Professors Thrailkill and Rivkin-Fish
26 January 2020
In “A Fortunate Man: The Story of a Country Doctor” John Berger and Jean Mohr explore how and when stories develop from traumatic events causing injury. The most striking sentence in this piece to me was: “The man would tell the story many times, and the first would be tonight in the village. But it was not yet a story. The advent of the doctor brought the conclusion much nearer, but the accident was not yet over” (Berger & Mohr 17-18). When do events in our lives transition from our present to a sequence of events from the past that we can narrate?
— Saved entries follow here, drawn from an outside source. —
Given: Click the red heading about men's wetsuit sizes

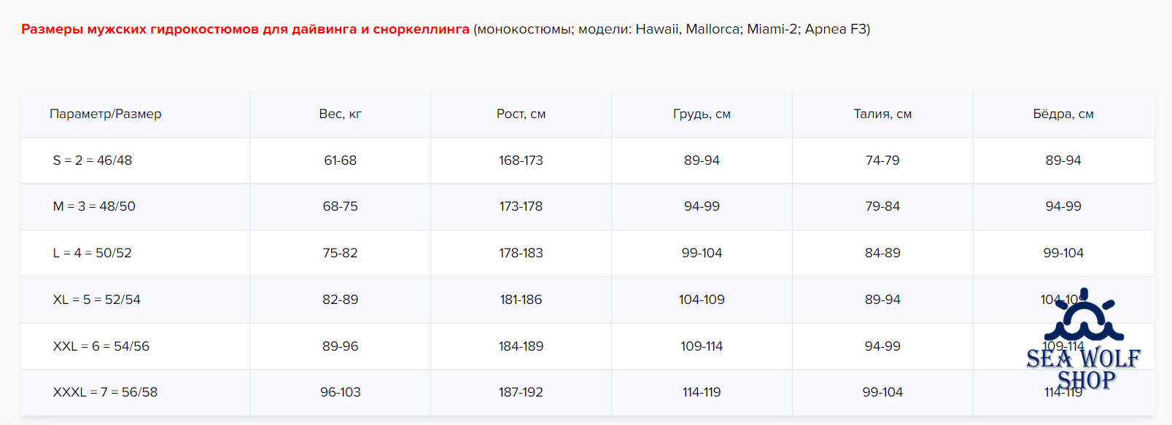Looking at the screenshot, I should (245, 29).
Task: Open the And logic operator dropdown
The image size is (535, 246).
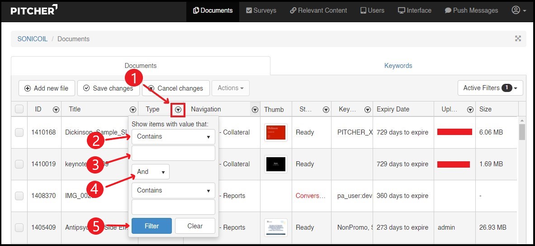Action: click(151, 172)
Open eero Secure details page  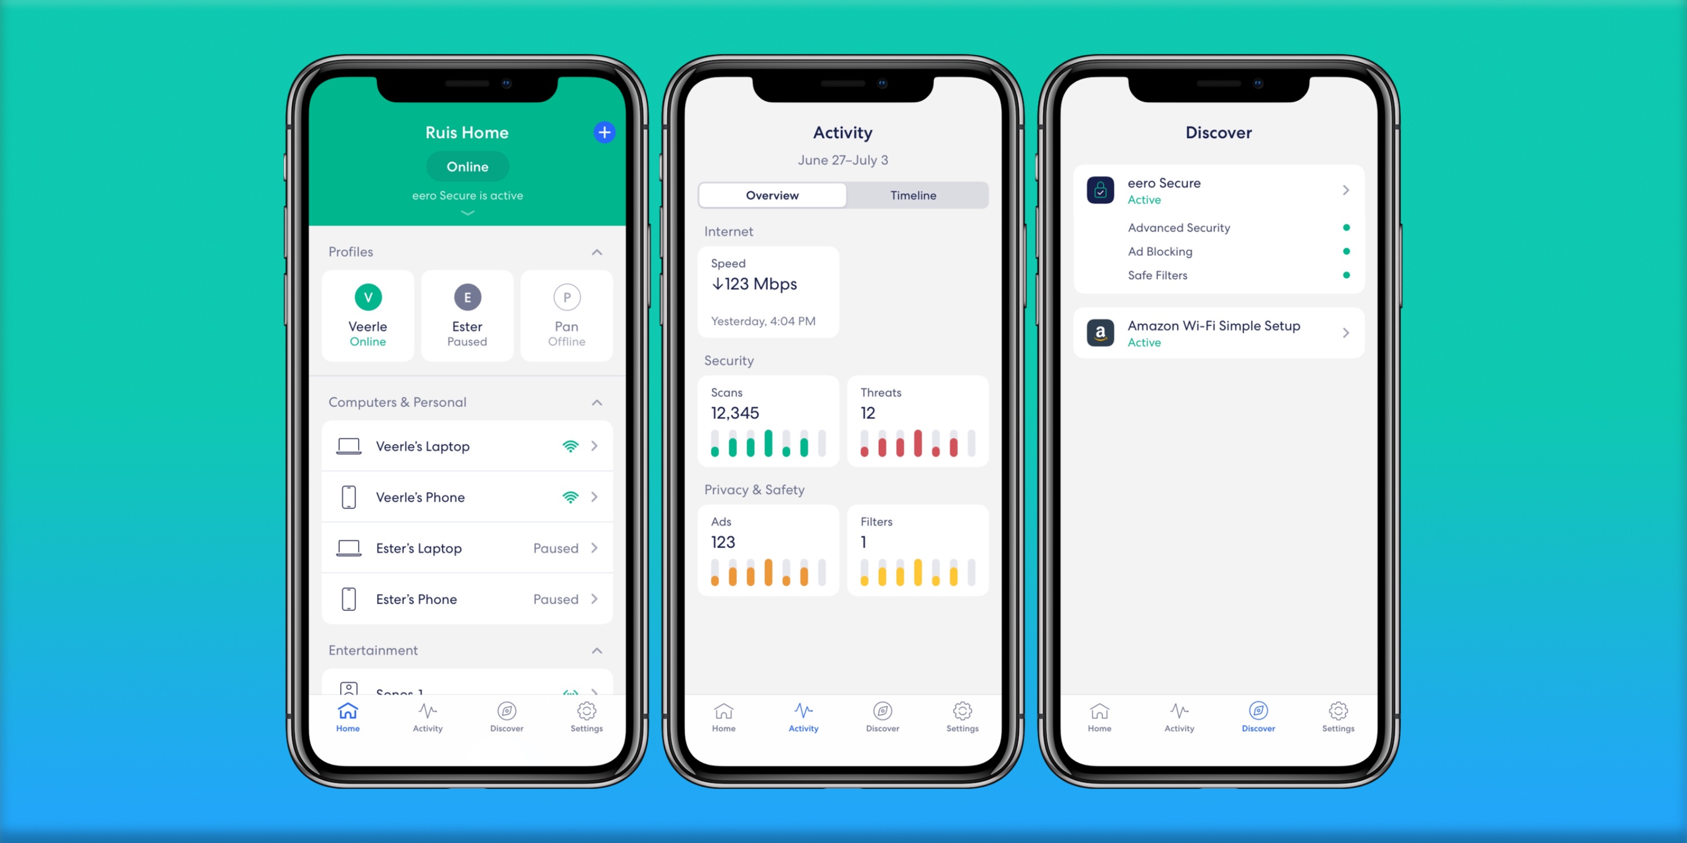click(x=1344, y=190)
Later in the passage, the doctor comments “’You know Sleepy Joe?…He was trapped under a tree for twelve hours before any help came”’ (Berger & Mohr 19). This event, which is now a story, was not always one. Likewise, though the story of the man with the crushed leg is not a story yet it will be in the future. In class, we discussed how illness interrupts our stories. However, Berger and Mohr’s story seems to argue the opposite. Illness and injury become a part of our personal life stories, and become stories for other people to tell. It is true that the man’s leg injury will likely interrupt his life, his career, and his functionality. However, it is not the end of a story but the beginning of a new one, for him and for the people around him who witnessed this event take place. This is important because even traumatic events contribute to our identities, not just positive ones.
Berger, John and Jean Mohr. A Fortunate Man: The Story of a Country Doctor. Vintage International, 1967. pp. 17-23.